- Opening Delimiter -

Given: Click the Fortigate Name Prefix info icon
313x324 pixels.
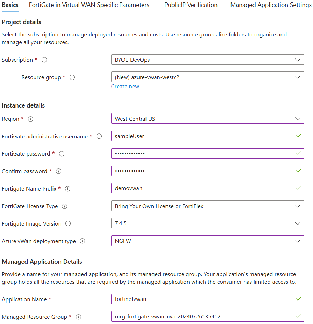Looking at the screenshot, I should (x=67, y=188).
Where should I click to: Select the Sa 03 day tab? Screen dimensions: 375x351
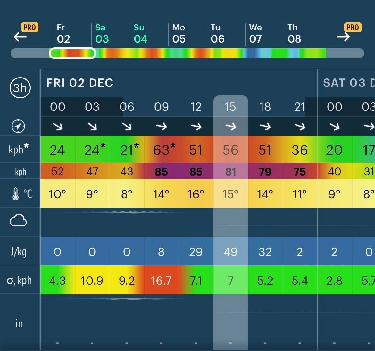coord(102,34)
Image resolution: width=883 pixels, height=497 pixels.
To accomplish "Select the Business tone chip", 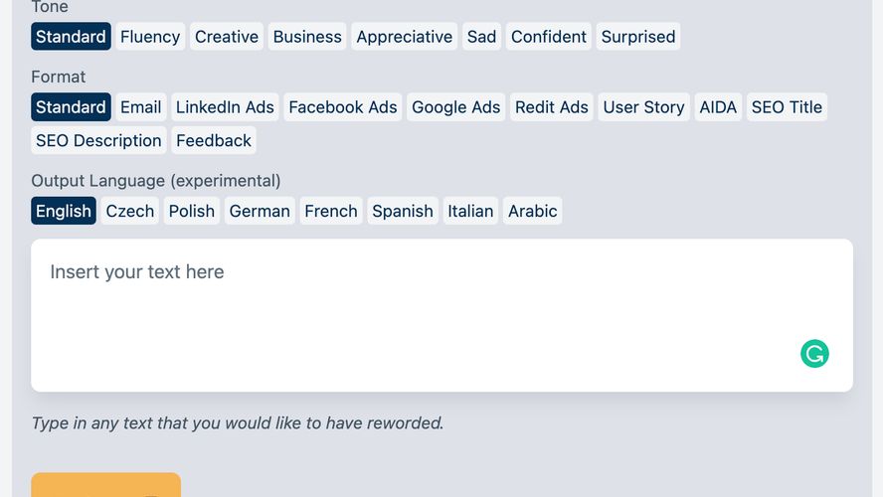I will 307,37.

- Closing Delimiter -
- Opening Delimiter -

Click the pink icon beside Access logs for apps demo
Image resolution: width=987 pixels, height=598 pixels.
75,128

- Closing Delimiter -

#### EXERCISE PROMPT:
Among the entries, find every line holding "icon" and return it.

#### ANSWER SECTION:
Given: Click the Fortigate Name Prefix info icon
Click the pink icon beside Access logs for apps demo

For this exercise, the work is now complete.